PROBLEM REQUIREMENTS: Please copy out the lines below word for word, leaving nothing out.

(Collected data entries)
--- BEGIN ---
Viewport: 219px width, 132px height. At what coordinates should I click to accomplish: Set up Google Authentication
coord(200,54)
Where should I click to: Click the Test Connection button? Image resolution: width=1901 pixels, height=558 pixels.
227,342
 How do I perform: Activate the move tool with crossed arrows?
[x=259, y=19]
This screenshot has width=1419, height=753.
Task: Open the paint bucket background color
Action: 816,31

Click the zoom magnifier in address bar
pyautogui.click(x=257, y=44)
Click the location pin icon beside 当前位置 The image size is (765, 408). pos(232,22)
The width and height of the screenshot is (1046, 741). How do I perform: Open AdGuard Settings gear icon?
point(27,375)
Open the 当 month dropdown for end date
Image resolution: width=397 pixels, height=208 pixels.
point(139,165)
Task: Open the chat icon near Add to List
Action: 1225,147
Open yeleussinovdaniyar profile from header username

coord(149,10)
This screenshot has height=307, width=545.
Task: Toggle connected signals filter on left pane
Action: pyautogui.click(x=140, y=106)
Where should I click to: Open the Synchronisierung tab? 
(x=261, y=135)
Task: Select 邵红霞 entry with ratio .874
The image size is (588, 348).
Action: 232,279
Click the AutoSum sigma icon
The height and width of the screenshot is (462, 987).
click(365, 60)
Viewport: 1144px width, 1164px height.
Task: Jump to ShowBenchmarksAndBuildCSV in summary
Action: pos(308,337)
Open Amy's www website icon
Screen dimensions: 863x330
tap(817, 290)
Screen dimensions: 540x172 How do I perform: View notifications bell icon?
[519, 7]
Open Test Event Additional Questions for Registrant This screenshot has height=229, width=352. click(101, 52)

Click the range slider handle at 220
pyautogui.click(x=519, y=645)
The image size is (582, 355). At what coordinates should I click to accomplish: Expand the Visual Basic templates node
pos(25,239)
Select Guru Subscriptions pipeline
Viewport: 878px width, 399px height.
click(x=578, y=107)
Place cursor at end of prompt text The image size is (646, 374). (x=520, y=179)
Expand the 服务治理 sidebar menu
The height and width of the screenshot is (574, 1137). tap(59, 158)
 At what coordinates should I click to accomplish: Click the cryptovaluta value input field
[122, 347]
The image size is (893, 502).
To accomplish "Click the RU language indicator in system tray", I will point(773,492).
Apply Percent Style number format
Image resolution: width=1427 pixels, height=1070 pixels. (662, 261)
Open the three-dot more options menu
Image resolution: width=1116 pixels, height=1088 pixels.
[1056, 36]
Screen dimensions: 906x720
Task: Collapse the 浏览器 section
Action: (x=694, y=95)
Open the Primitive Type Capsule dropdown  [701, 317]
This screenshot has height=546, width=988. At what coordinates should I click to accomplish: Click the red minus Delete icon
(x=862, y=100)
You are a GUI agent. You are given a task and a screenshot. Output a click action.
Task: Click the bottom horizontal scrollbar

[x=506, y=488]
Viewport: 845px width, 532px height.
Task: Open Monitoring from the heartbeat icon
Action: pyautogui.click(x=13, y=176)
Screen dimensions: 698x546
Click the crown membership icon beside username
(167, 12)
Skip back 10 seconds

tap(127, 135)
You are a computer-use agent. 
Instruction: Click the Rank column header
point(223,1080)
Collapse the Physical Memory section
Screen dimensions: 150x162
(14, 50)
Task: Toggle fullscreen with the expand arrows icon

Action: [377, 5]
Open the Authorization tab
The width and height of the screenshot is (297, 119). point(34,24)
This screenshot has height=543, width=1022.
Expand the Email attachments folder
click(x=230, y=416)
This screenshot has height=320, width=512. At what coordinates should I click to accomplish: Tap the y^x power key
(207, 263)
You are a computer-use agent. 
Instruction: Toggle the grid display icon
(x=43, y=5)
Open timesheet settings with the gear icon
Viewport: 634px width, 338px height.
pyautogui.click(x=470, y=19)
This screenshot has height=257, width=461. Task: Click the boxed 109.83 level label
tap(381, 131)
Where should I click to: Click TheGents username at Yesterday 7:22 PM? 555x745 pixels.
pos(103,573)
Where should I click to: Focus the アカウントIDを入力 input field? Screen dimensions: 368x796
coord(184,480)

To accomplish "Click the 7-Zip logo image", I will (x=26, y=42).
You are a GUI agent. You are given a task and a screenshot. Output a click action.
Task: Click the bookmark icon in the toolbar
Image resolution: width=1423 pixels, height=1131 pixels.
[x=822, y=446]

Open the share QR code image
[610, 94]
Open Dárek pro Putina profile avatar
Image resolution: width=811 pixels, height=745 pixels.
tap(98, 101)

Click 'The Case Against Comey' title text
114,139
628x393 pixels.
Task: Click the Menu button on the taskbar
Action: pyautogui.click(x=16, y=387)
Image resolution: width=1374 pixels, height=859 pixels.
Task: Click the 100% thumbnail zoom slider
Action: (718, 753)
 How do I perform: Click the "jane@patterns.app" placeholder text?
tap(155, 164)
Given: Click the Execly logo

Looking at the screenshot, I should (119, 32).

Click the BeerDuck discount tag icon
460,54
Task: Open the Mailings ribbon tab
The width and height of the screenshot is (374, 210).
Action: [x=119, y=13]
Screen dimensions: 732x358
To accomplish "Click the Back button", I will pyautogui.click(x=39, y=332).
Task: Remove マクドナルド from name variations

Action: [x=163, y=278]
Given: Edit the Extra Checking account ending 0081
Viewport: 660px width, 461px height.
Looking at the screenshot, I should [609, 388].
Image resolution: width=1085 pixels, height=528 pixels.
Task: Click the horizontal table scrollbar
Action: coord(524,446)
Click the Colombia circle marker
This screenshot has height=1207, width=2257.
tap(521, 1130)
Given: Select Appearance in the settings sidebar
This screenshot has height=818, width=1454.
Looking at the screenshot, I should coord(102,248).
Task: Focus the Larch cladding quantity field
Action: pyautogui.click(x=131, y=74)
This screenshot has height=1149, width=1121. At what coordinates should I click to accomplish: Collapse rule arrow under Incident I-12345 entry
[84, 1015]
--- END ---
EXERCISE RESPONSE:
Viewport: 219px width, 132px height. At what coordinates should I click to accomplish: Set up Google Authentication
coord(200,54)
Where should I click to: Click the Test Connection button? Image resolution: width=1901 pixels, height=558 pixels.
227,342
 How do I perform: Activate the move tool with crossed arrows?
[x=259, y=19]
This screenshot has width=1419, height=753.
Task: Open the paint bucket background color
Action: 816,31

Click the zoom magnifier in address bar
pyautogui.click(x=257, y=44)
Click the location pin icon beside 当前位置 The image size is (765, 408). pos(232,22)
The width and height of the screenshot is (1046, 741). How do I perform: Open AdGuard Settings gear icon?
point(27,375)
Open the 当 month dropdown for end date
Image resolution: width=397 pixels, height=208 pixels.
point(139,165)
Task: Open the chat icon near Add to List
Action: 1225,147
Open yeleussinovdaniyar profile from header username

coord(149,10)
This screenshot has height=307, width=545.
Task: Toggle connected signals filter on left pane
Action: pyautogui.click(x=140, y=106)
Where should I click to: Open the Synchronisierung tab? 
(x=261, y=135)
Task: Select 邵红霞 entry with ratio .874
The image size is (588, 348).
Action: 232,279
Click the AutoSum sigma icon
The height and width of the screenshot is (462, 987).
click(365, 60)
Viewport: 1144px width, 1164px height.
Task: Jump to ShowBenchmarksAndBuildCSV in summary
Action: pos(308,337)
Open Amy's www website icon
Screen dimensions: 863x330
tap(817, 290)
Screen dimensions: 540x172 How do I perform: View notifications bell icon?
[519, 7]
Open Test Event Additional Questions for Registrant This screenshot has height=229, width=352. click(101, 52)

Click the range slider handle at 220
pyautogui.click(x=519, y=645)
The image size is (582, 355). At what coordinates should I click to accomplish: Expand the Visual Basic templates node
pos(25,239)
Select Guru Subscriptions pipeline
Viewport: 878px width, 399px height.
click(x=578, y=107)
Place cursor at end of prompt text The image size is (646, 374). (x=520, y=179)
Expand the 服务治理 sidebar menu
The height and width of the screenshot is (574, 1137). tap(59, 158)
 At what coordinates should I click to accomplish: Click the cryptovaluta value input field
[122, 347]
The image size is (893, 502).
To accomplish "Click the RU language indicator in system tray", I will point(773,492).
Apply Percent Style number format
Image resolution: width=1427 pixels, height=1070 pixels. (662, 261)
Open the three-dot more options menu
Image resolution: width=1116 pixels, height=1088 pixels.
[1056, 36]
Screen dimensions: 906x720
Task: Collapse the 浏览器 section
Action: (x=694, y=95)
Open the Primitive Type Capsule dropdown  [701, 317]
This screenshot has height=546, width=988. At what coordinates should I click to accomplish: Click the red minus Delete icon
(x=862, y=100)
You are a GUI agent. You are given a task and a screenshot. Output a click action.
Task: Click the bottom horizontal scrollbar

[x=506, y=488]
Viewport: 845px width, 532px height.
Task: Open Monitoring from the heartbeat icon
Action: pyautogui.click(x=13, y=176)
Screen dimensions: 698x546
Click the crown membership icon beside username
(167, 12)
Skip back 10 seconds

tap(127, 135)
You are a computer-use agent. 
Instruction: Click the Rank column header
point(223,1080)
Collapse the Physical Memory section
Screen dimensions: 150x162
(14, 50)
Task: Toggle fullscreen with the expand arrows icon

Action: [377, 5]
Open the Authorization tab
The width and height of the screenshot is (297, 119). point(34,24)
This screenshot has height=543, width=1022.
Expand the Email attachments folder
click(x=230, y=416)
This screenshot has height=320, width=512. At what coordinates should I click to accomplish: Tap the y^x power key
(207, 263)
You are a computer-use agent. 
Instruction: Toggle the grid display icon
(x=43, y=5)
Open timesheet settings with the gear icon
Viewport: 634px width, 338px height.
pyautogui.click(x=470, y=19)
This screenshot has height=257, width=461. Task: Click the boxed 109.83 level label
tap(381, 131)
Where should I click to: Click TheGents username at Yesterday 7:22 PM? 555x745 pixels.
pos(103,573)
Where should I click to: Focus the アカウントIDを入力 input field? Screen dimensions: 368x796
coord(184,480)

To accomplish "Click the 7-Zip logo image", I will (x=26, y=42).
You are a GUI agent. You are given a task and a screenshot. Output a click action.
Task: Click the bookmark icon in the toolbar
Image resolution: width=1423 pixels, height=1131 pixels.
[x=822, y=446]

Open the share QR code image
[610, 94]
Open Dárek pro Putina profile avatar
Image resolution: width=811 pixels, height=745 pixels.
tap(98, 101)

Click 'The Case Against Comey' title text
114,139
628x393 pixels.
Task: Click the Menu button on the taskbar
Action: pyautogui.click(x=16, y=387)
Image resolution: width=1374 pixels, height=859 pixels.
Task: Click the 100% thumbnail zoom slider
Action: (718, 753)
 How do I perform: Click the "jane@patterns.app" placeholder text?
tap(155, 164)
Given: Click the Execly logo

Looking at the screenshot, I should (119, 32).

Click the BeerDuck discount tag icon
460,54
Task: Open the Mailings ribbon tab
The width and height of the screenshot is (374, 210).
Action: [x=119, y=13]
Screen dimensions: 732x358
To accomplish "Click the Back button", I will pyautogui.click(x=39, y=332).
Task: Remove マクドナルド from name variations

Action: [x=163, y=278]
Given: Edit the Extra Checking account ending 0081
Viewport: 660px width, 461px height.
Looking at the screenshot, I should [609, 388].
Image resolution: width=1085 pixels, height=528 pixels.
Task: Click the horizontal table scrollbar
Action: coord(524,446)
Click the Colombia circle marker
This screenshot has height=1207, width=2257.
tap(521, 1130)
Given: Select Appearance in the settings sidebar
This screenshot has height=818, width=1454.
Looking at the screenshot, I should coord(102,248).
Task: Focus the Larch cladding quantity field
Action: pyautogui.click(x=131, y=74)
This screenshot has height=1149, width=1121. At what coordinates should I click to accomplish: Collapse rule arrow under Incident I-12345 entry
[84, 1015]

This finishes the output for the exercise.